The American vaping industry was largely supportive when Donald Trump officially won the U.S presidency on November 8. Among his many, often controversial, political stances, the billionaire real estate developer has long been an opponent of what he calls “excessive federal regulations,” regardless of the industry.
With a stroke of a pen just days after entering the Oval Office, Trump signed an executive order promising a “one-in, two-out” approach to federal oversight which promises to repeal two regulatory requirements for every one that is passed. This is considered potentially good news for the American vaping industry, which has been consistently under fire by sweeping FDA deeming regulations that threaten to wipe out tens of thousands of small businesses by 2018.
China-based SEVIA-USA supports repeal of FDA deeming regulations
Almost immediately after Trump’s unexpected win, individual vape enthusiasts and vaping advocacy groups like the Shenzhen Electronic Vaporizer Industry Association (SEVIA-USA) began contacting GOP leaders. They began pressuring political officials to place the FDA deeming regulations high on the list for quick repeal, and the recently signed presidential executive order of January 30 seems to be a positive sign that things are moving in the proper direction.
The China-based SEVIA is an advocacy group that supports “a regulatory path…to enforce industry standards to assure consumers safety and confidence in Chinese manufacturing.” And even SEVIA has openly and consistently campaigned for the overturning of the FDA deeming regulations almost from the very beginning.
“On September 3rd, SEVIA (Shenzhen Electronic Vaporizer Industry Association) held a conference in Shenzhen, the heart of electronic cigarette industry, to discuss the FDA deeming regulations and the latest status of the lawsuit that SEVIA USA financially supported. Innokin, as the founder of SEVIA and SEVIA USA, was proactively engaged in organizing and participating in this historic event.”
But there is a new wrinkle in the plan. Trump does not seem to be making friends with China, and China just happens to manufacture and distribute the lion’s share of vaping technology sold throughout the world. If Trump starts a trade war with the vaping industry’s biggest supplier, what happens next – even if the FDA deeming regulations are successfully repealed?
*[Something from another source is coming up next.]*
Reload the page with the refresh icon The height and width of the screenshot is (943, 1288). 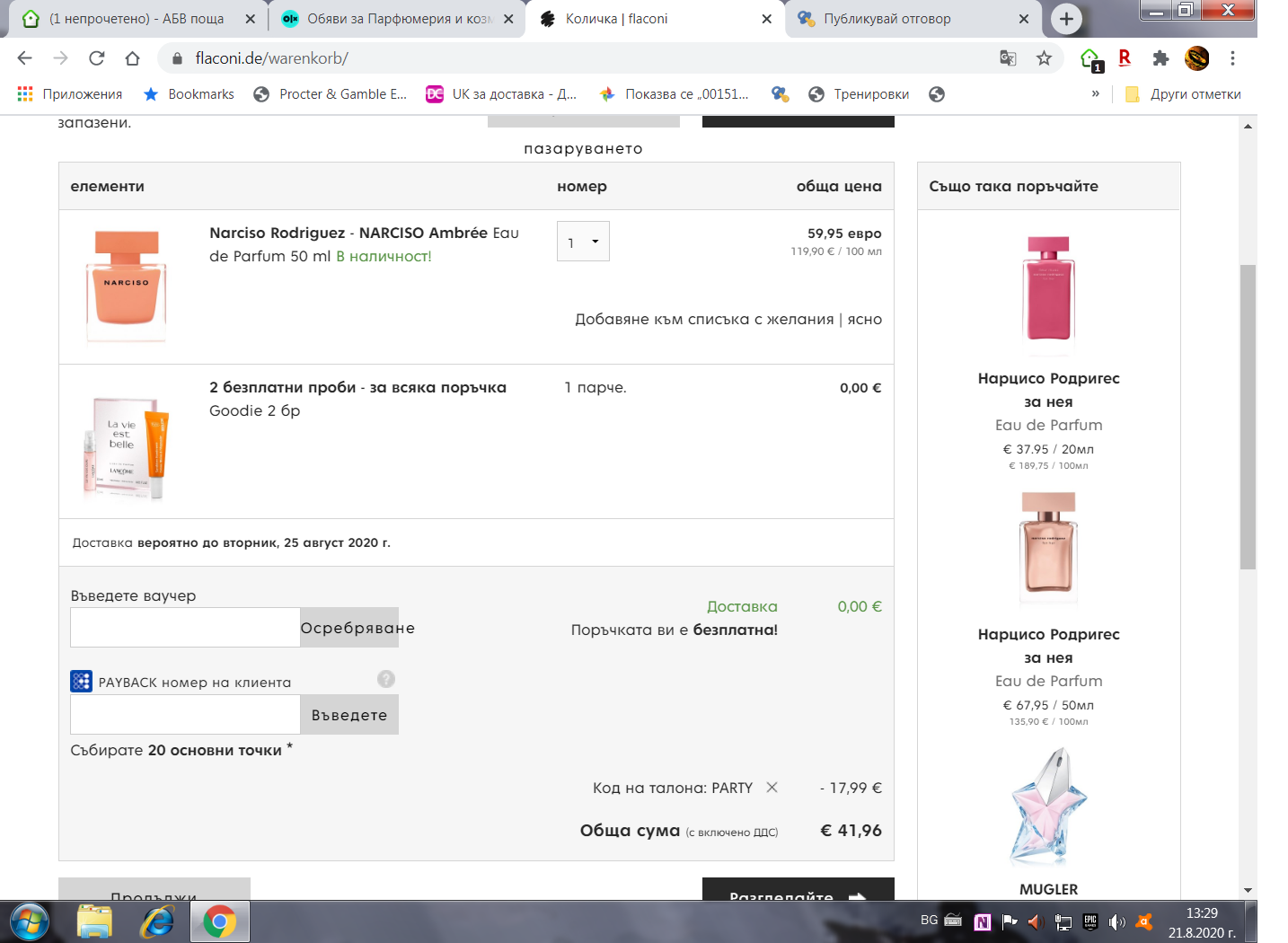[97, 58]
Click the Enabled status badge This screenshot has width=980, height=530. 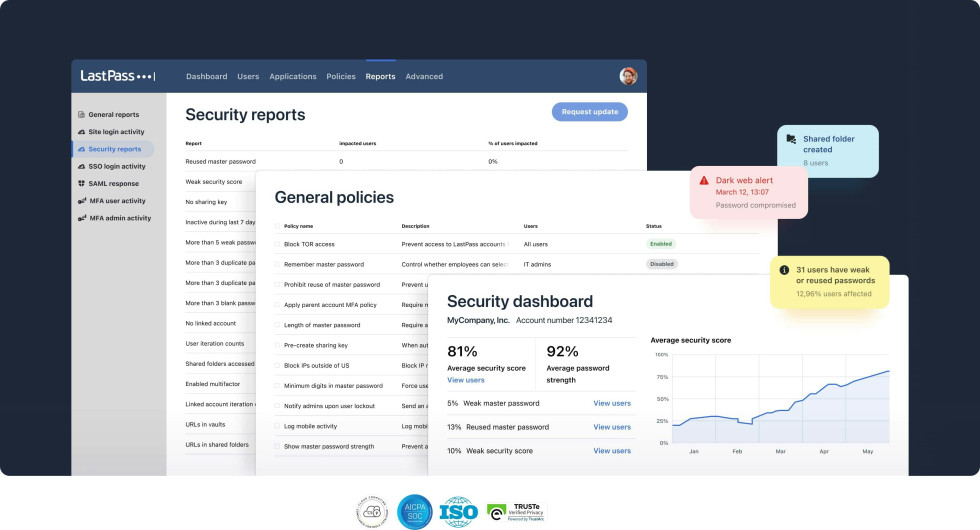[660, 244]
China tells Trump: One China policy is non-negotiable
In the final days of the Obama Administration, President Donald Trump made international headlines when he suggested that the One China policy regarding Taiwan is “negotiable.” It all started when he broke with decades of presidential tradition by accepting a congratulatory phone call from Taiwan President Tsai Ing-wen.
This action angered the Chinese government. Since 1979, no U.S. President has ever interacted with Taiwan without first going through the appropriate Chinese political channels. China’s Department of Foreign Ministry immediately lodged an official complaint with the United States before issuing a rather bold statement of their own.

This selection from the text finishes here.